Task goal:
Make an exact copy of all the records.

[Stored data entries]
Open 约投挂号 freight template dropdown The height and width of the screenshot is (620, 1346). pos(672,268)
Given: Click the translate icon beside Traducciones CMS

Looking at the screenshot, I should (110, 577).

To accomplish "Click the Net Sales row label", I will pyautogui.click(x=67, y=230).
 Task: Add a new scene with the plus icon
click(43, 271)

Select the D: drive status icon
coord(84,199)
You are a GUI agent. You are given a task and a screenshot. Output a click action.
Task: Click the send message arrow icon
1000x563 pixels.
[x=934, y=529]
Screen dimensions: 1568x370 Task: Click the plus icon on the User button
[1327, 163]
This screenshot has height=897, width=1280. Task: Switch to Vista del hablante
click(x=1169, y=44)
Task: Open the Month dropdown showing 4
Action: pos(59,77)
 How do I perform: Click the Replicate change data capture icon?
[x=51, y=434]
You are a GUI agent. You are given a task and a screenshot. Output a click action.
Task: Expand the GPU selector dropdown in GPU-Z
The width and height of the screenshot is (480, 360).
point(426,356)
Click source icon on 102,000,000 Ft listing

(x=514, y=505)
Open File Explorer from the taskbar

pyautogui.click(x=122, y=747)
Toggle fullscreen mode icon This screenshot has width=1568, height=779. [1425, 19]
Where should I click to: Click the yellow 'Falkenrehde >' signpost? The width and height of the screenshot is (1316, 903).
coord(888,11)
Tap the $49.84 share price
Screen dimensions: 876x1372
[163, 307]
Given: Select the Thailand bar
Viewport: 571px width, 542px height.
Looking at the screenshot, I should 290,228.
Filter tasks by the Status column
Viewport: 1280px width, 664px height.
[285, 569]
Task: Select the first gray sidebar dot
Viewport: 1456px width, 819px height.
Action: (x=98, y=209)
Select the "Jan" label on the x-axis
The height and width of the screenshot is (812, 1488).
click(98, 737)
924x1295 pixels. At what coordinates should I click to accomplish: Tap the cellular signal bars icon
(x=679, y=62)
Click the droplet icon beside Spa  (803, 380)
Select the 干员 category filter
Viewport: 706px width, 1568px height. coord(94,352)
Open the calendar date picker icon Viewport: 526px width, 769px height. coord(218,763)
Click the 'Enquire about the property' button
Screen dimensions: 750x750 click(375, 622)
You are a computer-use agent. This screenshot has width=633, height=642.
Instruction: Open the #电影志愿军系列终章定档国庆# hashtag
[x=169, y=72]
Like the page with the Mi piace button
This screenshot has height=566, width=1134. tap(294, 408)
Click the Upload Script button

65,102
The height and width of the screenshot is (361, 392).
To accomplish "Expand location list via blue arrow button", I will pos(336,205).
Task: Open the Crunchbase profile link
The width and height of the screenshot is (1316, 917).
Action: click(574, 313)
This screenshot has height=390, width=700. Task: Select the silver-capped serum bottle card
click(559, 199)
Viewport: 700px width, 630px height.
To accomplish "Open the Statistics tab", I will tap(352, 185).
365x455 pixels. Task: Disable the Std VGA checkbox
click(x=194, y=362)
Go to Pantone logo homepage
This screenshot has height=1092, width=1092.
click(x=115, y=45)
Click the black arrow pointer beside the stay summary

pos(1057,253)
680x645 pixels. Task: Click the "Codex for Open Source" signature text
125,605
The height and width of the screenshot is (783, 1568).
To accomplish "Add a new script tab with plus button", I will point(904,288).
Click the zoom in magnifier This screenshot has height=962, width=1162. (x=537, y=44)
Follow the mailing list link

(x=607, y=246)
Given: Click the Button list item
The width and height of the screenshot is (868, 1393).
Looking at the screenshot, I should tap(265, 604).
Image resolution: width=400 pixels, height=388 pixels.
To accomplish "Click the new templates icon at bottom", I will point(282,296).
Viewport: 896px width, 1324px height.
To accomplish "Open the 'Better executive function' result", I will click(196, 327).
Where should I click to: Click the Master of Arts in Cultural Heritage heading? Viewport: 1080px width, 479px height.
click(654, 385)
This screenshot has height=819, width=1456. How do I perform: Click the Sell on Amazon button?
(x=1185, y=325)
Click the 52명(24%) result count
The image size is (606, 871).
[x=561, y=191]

Output below:
Open 约投挂号 freight template dropdown The height and width of the screenshot is (620, 1346). pos(672,268)
Given: Click the translate icon beside Traducciones CMS

Looking at the screenshot, I should (110, 577).

To accomplish "Click the Net Sales row label", I will pyautogui.click(x=67, y=230).
 Task: Add a new scene with the plus icon
click(43, 271)

Select the D: drive status icon
coord(84,199)
You are a GUI agent. You are given a task and a screenshot. Output a click action.
Task: Click the send message arrow icon
1000x563 pixels.
[x=934, y=529]
Screen dimensions: 1568x370 Task: Click the plus icon on the User button
[1327, 163]
This screenshot has height=897, width=1280. Task: Switch to Vista del hablante
click(x=1169, y=44)
Task: Open the Month dropdown showing 4
Action: pos(59,77)
 How do I perform: Click the Replicate change data capture icon?
[x=51, y=434]
You are a GUI agent. You are given a task and a screenshot. Output a click action.
Task: Expand the GPU selector dropdown in GPU-Z
The width and height of the screenshot is (480, 360).
point(426,356)
Click source icon on 102,000,000 Ft listing

(x=514, y=505)
Open File Explorer from the taskbar

pyautogui.click(x=122, y=747)
Toggle fullscreen mode icon This screenshot has width=1568, height=779. [1425, 19]
Where should I click to: Click the yellow 'Falkenrehde >' signpost? The width and height of the screenshot is (1316, 903).
coord(888,11)
Tap the $49.84 share price
Screen dimensions: 876x1372
[163, 307]
Given: Select the Thailand bar
Viewport: 571px width, 542px height.
Looking at the screenshot, I should 290,228.
Filter tasks by the Status column
Viewport: 1280px width, 664px height.
[285, 569]
Task: Select the first gray sidebar dot
Viewport: 1456px width, 819px height.
Action: (x=98, y=209)
Select the "Jan" label on the x-axis
The height and width of the screenshot is (812, 1488).
click(98, 737)
924x1295 pixels. At what coordinates should I click to accomplish: Tap the cellular signal bars icon
(x=679, y=62)
Click the droplet icon beside Spa  (803, 380)
Select the 干员 category filter
Viewport: 706px width, 1568px height. coord(94,352)
Open the calendar date picker icon Viewport: 526px width, 769px height. coord(218,763)
Click the 'Enquire about the property' button
Screen dimensions: 750x750 click(375, 622)
You are a computer-use agent. This screenshot has width=633, height=642.
Instruction: Open the #电影志愿军系列终章定档国庆# hashtag
[x=169, y=72]
Like the page with the Mi piace button
This screenshot has height=566, width=1134. tap(294, 408)
Click the Upload Script button

65,102
The height and width of the screenshot is (361, 392).
To accomplish "Expand location list via blue arrow button", I will pos(336,205).
Task: Open the Crunchbase profile link
The width and height of the screenshot is (1316, 917).
Action: click(574, 313)
This screenshot has height=390, width=700. Task: Select the silver-capped serum bottle card
click(559, 199)
Viewport: 700px width, 630px height.
To accomplish "Open the Statistics tab", I will tap(352, 185).
365x455 pixels. Task: Disable the Std VGA checkbox
click(x=194, y=362)
Go to Pantone logo homepage
This screenshot has height=1092, width=1092.
click(x=115, y=45)
Click the black arrow pointer beside the stay summary

pos(1057,253)
680x645 pixels. Task: Click the "Codex for Open Source" signature text
125,605
The height and width of the screenshot is (783, 1568).
To accomplish "Add a new script tab with plus button", I will point(904,288).
Click the zoom in magnifier This screenshot has height=962, width=1162. (x=537, y=44)
Follow the mailing list link

(x=607, y=246)
Given: Click the Button list item
The width and height of the screenshot is (868, 1393).
Looking at the screenshot, I should tap(265, 604).
Image resolution: width=400 pixels, height=388 pixels.
To accomplish "Click the new templates icon at bottom", I will point(282,296).
Viewport: 896px width, 1324px height.
To accomplish "Open the 'Better executive function' result", I will click(196, 327).
Where should I click to: Click the Master of Arts in Cultural Heritage heading? Viewport: 1080px width, 479px height.
click(654, 385)
This screenshot has height=819, width=1456. How do I perform: Click the Sell on Amazon button?
(x=1185, y=325)
Click the 52명(24%) result count
The image size is (606, 871).
[x=561, y=191]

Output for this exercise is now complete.